14 lipca policjanci z myślenickiej drogówki po nocnym pościgu zatrzymali 30-letniego obywatela Ukrainy.
Zgłoszenie o awanturze domowej w Brzączowicach wpłynęło do mundurowych 14 lipca.
-Na miejscu zastali zgłaszającego oraz roztrzęsioną kobietę, która opowiedziała mundurowym, że przybiegła tu, szukając ratunku, ponieważ bała się swojego partnera, który uderzył ją oraz stosował wobec niej groźby - przekazuje policja.
Agresorem okazał się 30-letni obywatel Ukrainy. Nietrzeźwy mężczyzna szybko odjechał białym oplem, a policjanci ruszyli na jego poszukiwania. Gdy w Stojowicach mężczyzna zobaczył mundurowych, zaczął uciekać w stronę Myślenic. Policjanci rozpoczęli pościg, a dyżurny wysłał do akcji dodatkowe patrole.
-Podczas pościgu uciekinier stwarzał zagrożenie, jadąc całą szerokością drogi, również pod prąd, aby uniemożliwić ścigającym wyprzedzenie go - przekazuje policja.
Obywatel Ukrainy nie zamierzał się zatrzymać - zmienił kierunek jazdy, gdy zauważył policyjną blokadę, jechał prosto na policyjne auto i kilkukrotnie uderzał w radiowozy.
-Po wyjechaniu na ,,górę borzęcką” policjanci zauważyli, nadjeżdżający od strony Dobczyc ciąg prywatnych pojazdów. Kierujący oplem mimo to ze znaczną prędkością jechał wprost na nadjeżdżające pojazdy, stwarzając duże zagrożenie dla zdrowia i życia postronnych osób. Wobec tego mundurowi z Komisariatu Policji w Dobczycach, aby ratować życie i zdrowie kierujących z naprzeciwka zrównali się ze ściganym i uderzyli radiowozem opla, spychając go do przydrożnego rowu melioracyjnego - wspominają policjanci.
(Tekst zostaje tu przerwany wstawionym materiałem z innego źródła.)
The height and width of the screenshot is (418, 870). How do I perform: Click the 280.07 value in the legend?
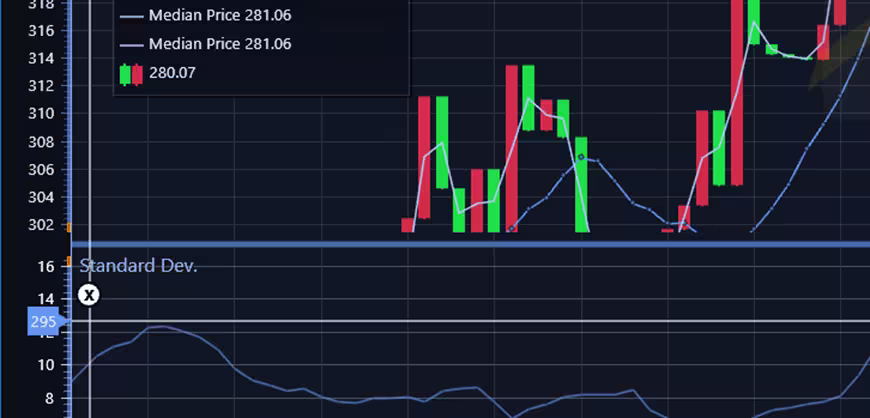[172, 73]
Ukrainiec opuścił pojazd i kontynuował ucieczkę pieszo. Wtedy rozpoczęła się obława. Mężczyzna został znaleziony po wielu godzinach w Myślenicach. Mężczyzna do końca stawiał opór.
W wyniku pościgu ranni zostali dwaj mundurowi oraz uszkodzeniu uległy dwa radiowozy. 30-latkowi grozi 5 lat więzienia.